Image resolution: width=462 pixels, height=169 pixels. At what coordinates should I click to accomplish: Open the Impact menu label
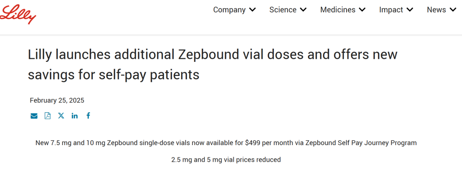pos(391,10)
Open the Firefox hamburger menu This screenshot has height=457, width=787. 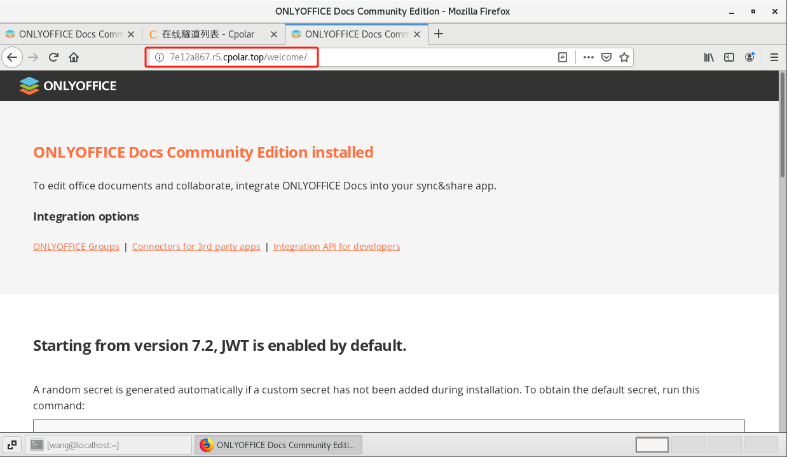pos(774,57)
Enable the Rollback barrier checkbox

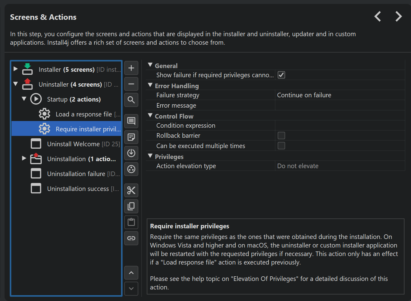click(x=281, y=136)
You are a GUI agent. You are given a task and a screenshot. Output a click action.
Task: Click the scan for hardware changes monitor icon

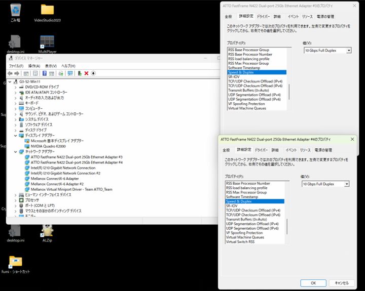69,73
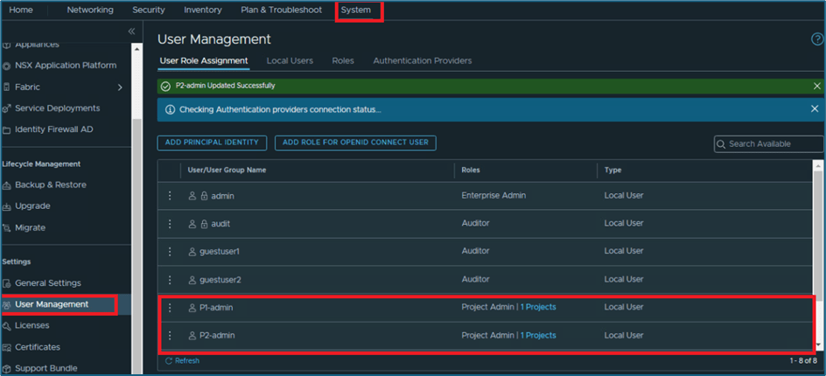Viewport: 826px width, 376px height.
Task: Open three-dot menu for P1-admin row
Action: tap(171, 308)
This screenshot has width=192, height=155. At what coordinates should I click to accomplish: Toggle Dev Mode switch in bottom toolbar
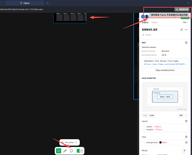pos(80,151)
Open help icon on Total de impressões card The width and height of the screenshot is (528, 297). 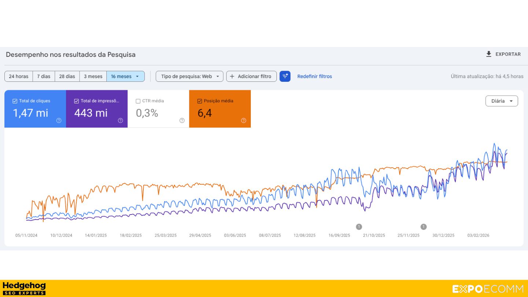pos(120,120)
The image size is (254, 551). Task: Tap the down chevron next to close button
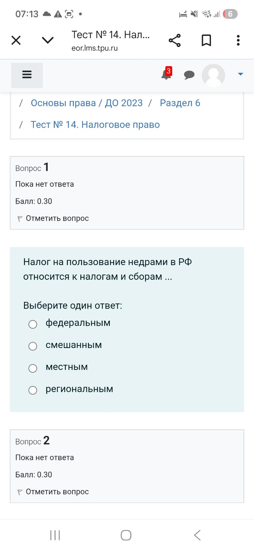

--

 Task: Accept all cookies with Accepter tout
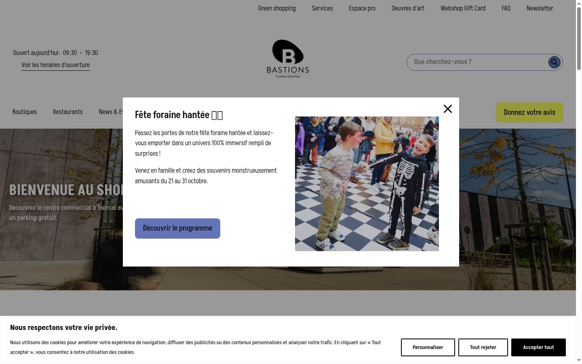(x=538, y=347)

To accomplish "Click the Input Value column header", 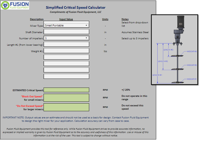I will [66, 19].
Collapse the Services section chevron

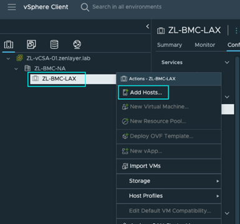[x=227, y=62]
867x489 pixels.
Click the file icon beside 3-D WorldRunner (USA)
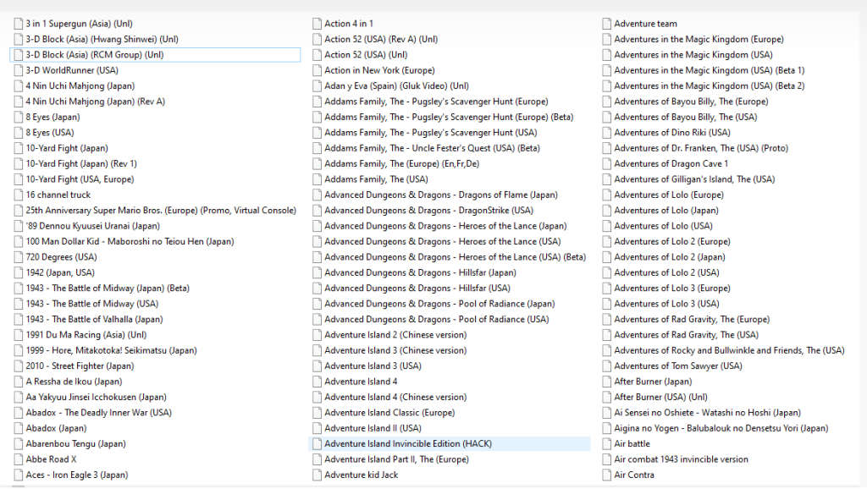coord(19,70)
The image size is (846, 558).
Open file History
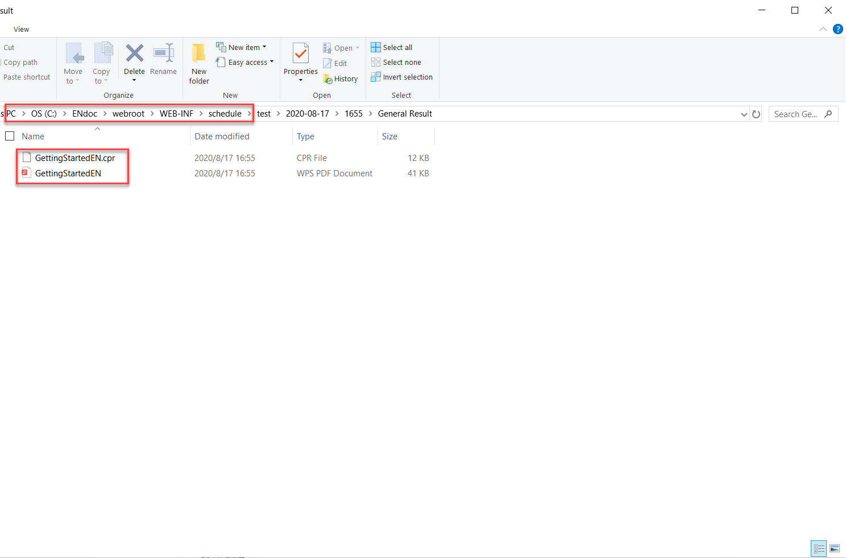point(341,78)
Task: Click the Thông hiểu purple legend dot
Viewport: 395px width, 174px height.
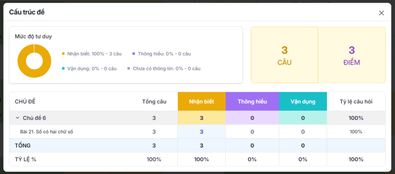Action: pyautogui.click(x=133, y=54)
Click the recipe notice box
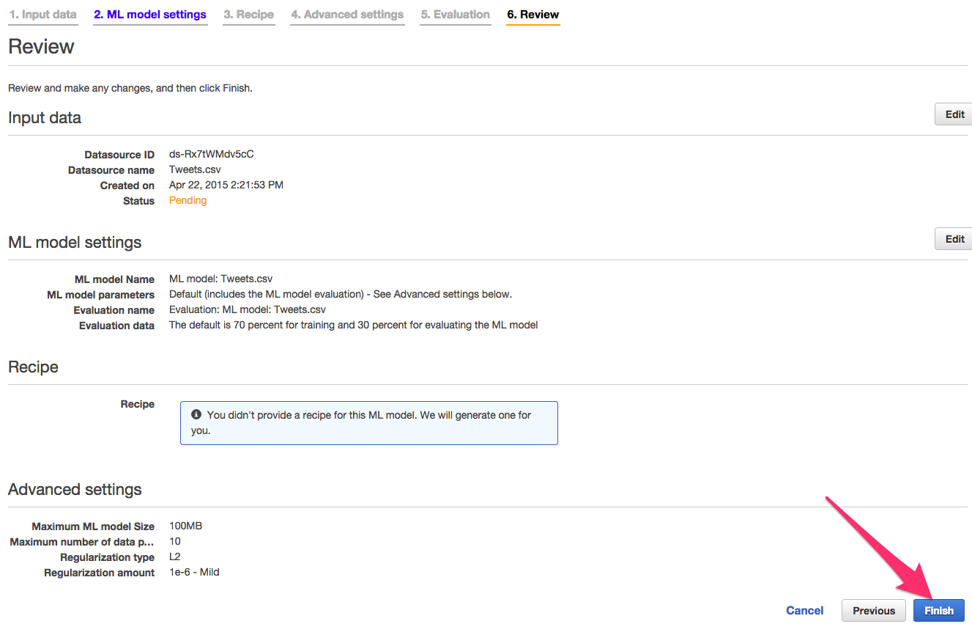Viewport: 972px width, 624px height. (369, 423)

...

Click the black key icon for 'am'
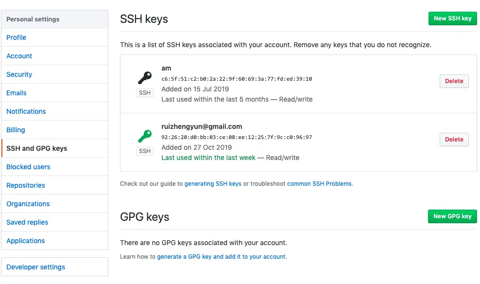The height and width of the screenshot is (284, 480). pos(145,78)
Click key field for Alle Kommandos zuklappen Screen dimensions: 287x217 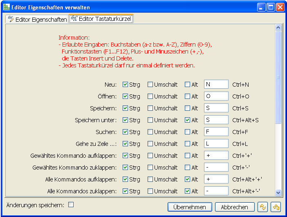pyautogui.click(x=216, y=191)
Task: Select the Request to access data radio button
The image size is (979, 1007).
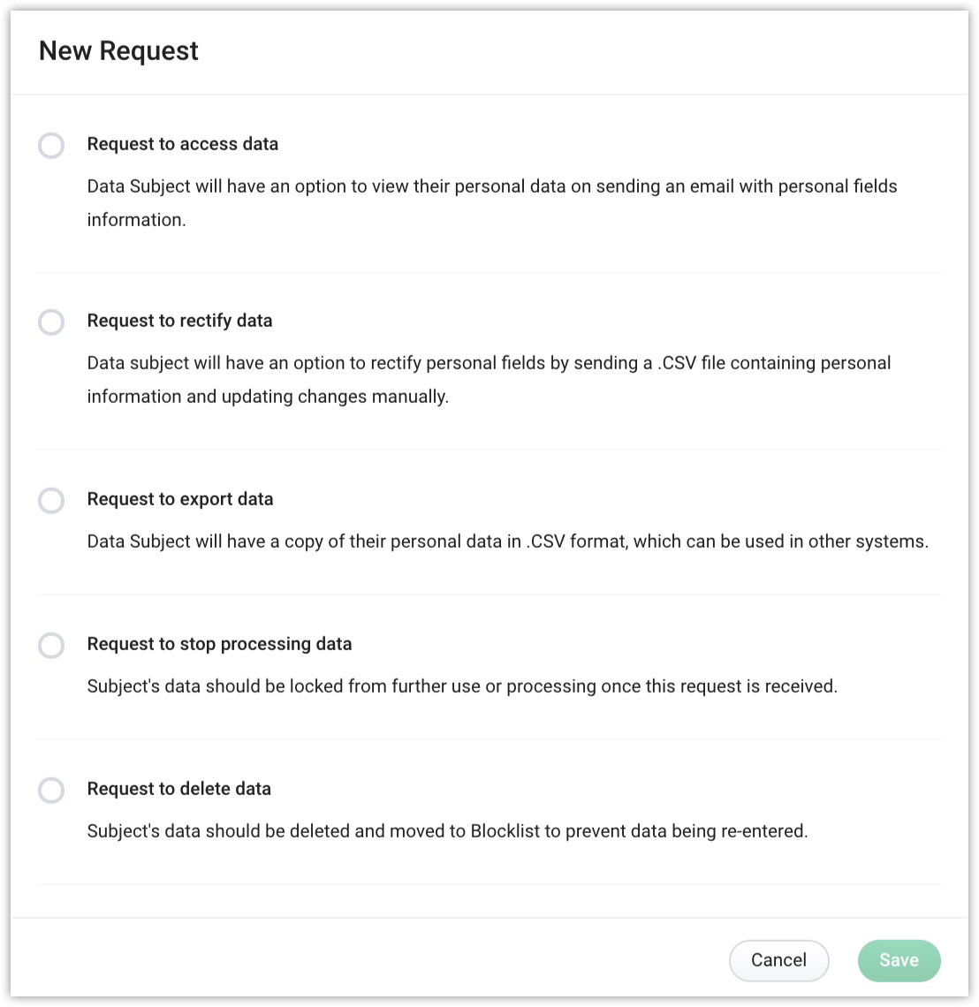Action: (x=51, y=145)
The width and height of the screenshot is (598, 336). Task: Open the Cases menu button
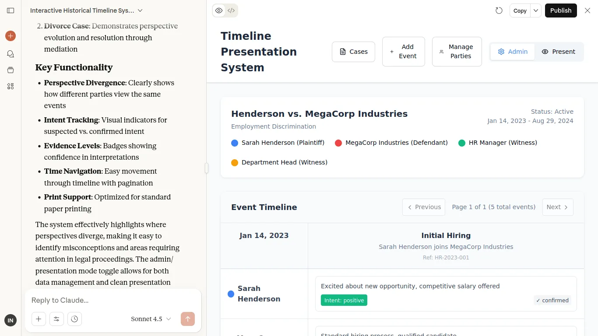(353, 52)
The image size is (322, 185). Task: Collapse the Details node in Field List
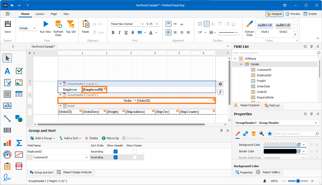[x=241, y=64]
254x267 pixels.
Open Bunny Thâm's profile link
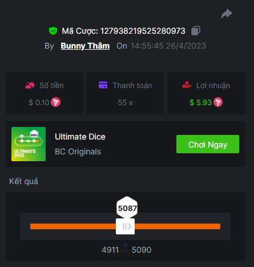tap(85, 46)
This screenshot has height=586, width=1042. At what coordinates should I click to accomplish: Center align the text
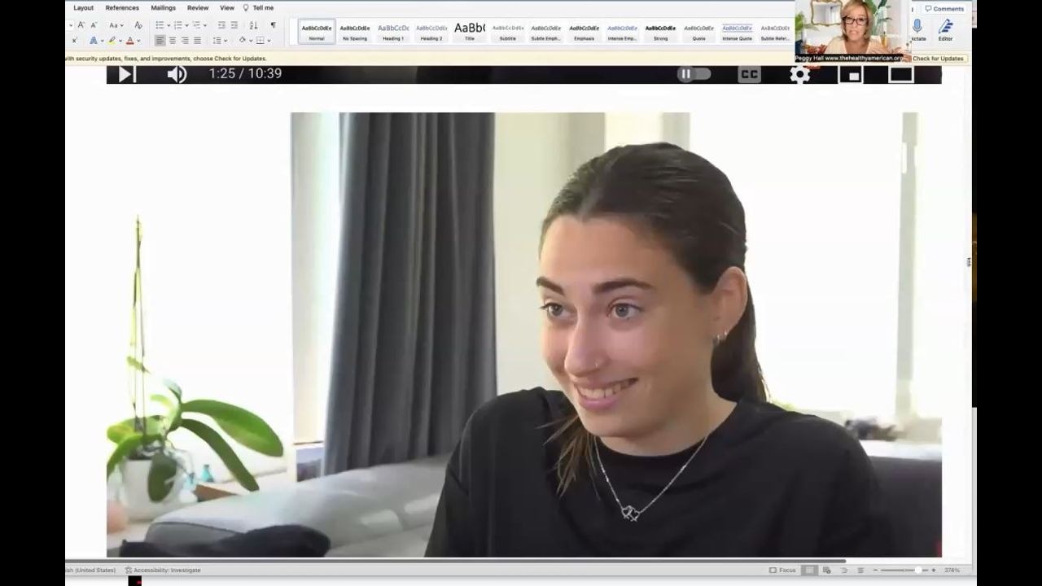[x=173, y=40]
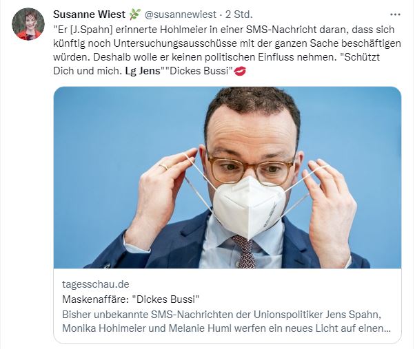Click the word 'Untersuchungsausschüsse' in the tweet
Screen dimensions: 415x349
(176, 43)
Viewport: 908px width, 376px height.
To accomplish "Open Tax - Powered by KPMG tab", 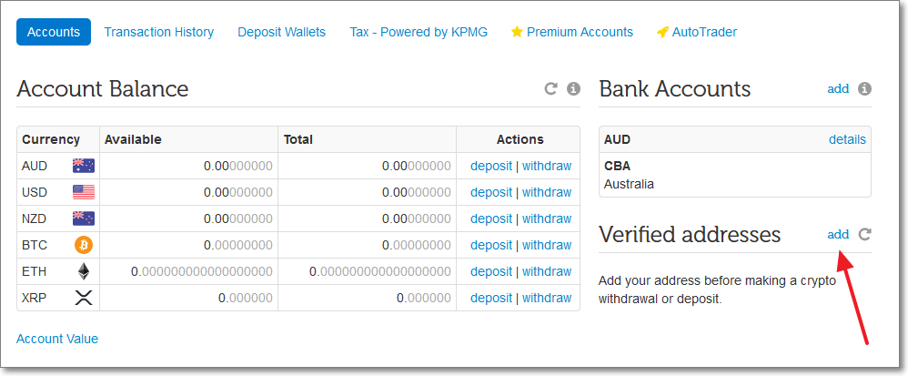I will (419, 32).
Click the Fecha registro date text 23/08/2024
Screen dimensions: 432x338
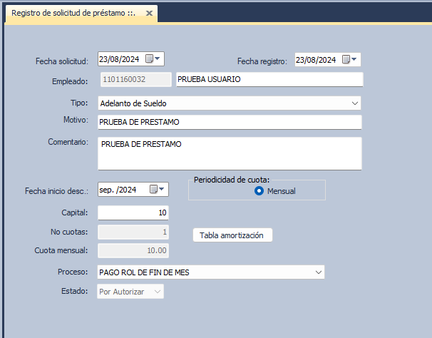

- _Exercise brief_
What's needed is an exact copy of the lines above from the one with "254x267 pixels." through the one with "Viewport: 908px width, 376px height.", both included; the pictures stay out.

- _Output below_
254x267 pixels.
Open Bunny Thâm's profile link
tap(85, 46)
This screenshot has height=586, width=1042. At what coordinates should I click to accomplish: Center align the text
[x=173, y=40]
Click the word 'Untersuchungsausschüsse' in the tweet
Screen dimensions: 415x349
(176, 43)
Viewport: 908px width, 376px height.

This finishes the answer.